begin Text shown
Dennis Cholowski (born February 15, 1998) is a Canadian professional ice hockey defenceman for the Bridgeport Islanders of the American Hockey League (AHL) while under contract with the New York Islanders of the National Hockey League (NHL). Cholowski was drafted 20th overall by the Detroit Red Wings in the 2016 NHL Entry Draft, and has also briefly played for the Washington Capitals.

Playing career

Junior
During the 2015–16 season, Cholowski recorded 12 goals and 28 assists in 50 games for the Chilliwack Chiefs. He led the Chiefs' defencemen in scoring, and finished fifth among BCHL defencemen with 40 points. In the playoffs, he finished first in postseason scoring by a defenceman with four goals and 11 assists in 20 games. He was named to the 2016 BCHL Second All-Star Team.

College
During the 2016–17 season, in his freshman season, Cholowski recorded one goal and 11 assists in 36 games for the St. Cloud State Huskies.

Major junior
On September 26, 2017, Cholowski was assigned to the Prince George Cougars of the Western Hockey League. On November 21, 2017, Cholowski was named captain of the Cougars.

On January 10, 2018, Cholowski was traded to the Portland Winterhawks, along with Ty Taylor, in exchange for Ilijah Colina, Connor Bowie, a first-round pick in 2020, a second-round pick in 2018, a second-round pick in 2019, and a third-round pick in 2020. Prior to being traded, he recorded 13 goals and 26 assists in 39 games for the Cougars, ranking second in the WHL in goals by a defenceman, and sixth in points. He finished his first major junior campaign with 14 goals and 52 assists in 69 games between Prince George and Portland. He ranked among the WHL's top defencemen in points (8th), goals (T6th) and assists (8th).

Professional
On April 5, 2017, the Detroit Red Wings signed Cholowski to a three-year, entry-level contract. On April 7, Cholowski was signed to an amateur tryout by the Grand Rapids Griffins. On April 18, 2018, Cholowski was reassigned to the Grand Rapids Griffins of the American Hockey League. He made his professional debut for the Griffins on April 25, in a game against the Manitoba Moose, registering one shot on goal.

The following season, Cholowski made the Red Wings opening night roster out of training camp. He made his NHL debut for the Red Wings on October 4, 2018, and scored his first career NHL goal in the second period against Joonas Korpisalo of the Columbus Blue Jackets. On February 14, 2019, Cholowski was assigned to the Grand Rapids Griffins. Prior to being assigned to the Griffins, he recorded seven goals and nine assists in 52 games for the Red Wings, ranking third in points among rookie defencemen in the NHL.
end Text shown
begin Raw data
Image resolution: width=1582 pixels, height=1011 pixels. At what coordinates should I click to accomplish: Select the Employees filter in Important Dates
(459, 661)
end Raw data
=== What you should do ===
Quote the Dennis Cholowski article word for word, starting with "The following season, Cholowski" and going on through "in the NHL.". The data that comes after the Dennis Cholowski article has no connection to it.

=== Result of the task ===
The following season, Cholowski made the Red Wings opening night roster out of training camp. He made his NHL debut for the Red Wings on October 4, 2018, and scored his first career NHL goal in the second period against Joonas Korpisalo of the Columbus Blue Jackets. On February 14, 2019, Cholowski was assigned to the Grand Rapids Griffins. Prior to being assigned to the Griffins, he recorded seven goals and nine assists in 52 games for the Red Wings, ranking third in points among rookie defencemen in the NHL.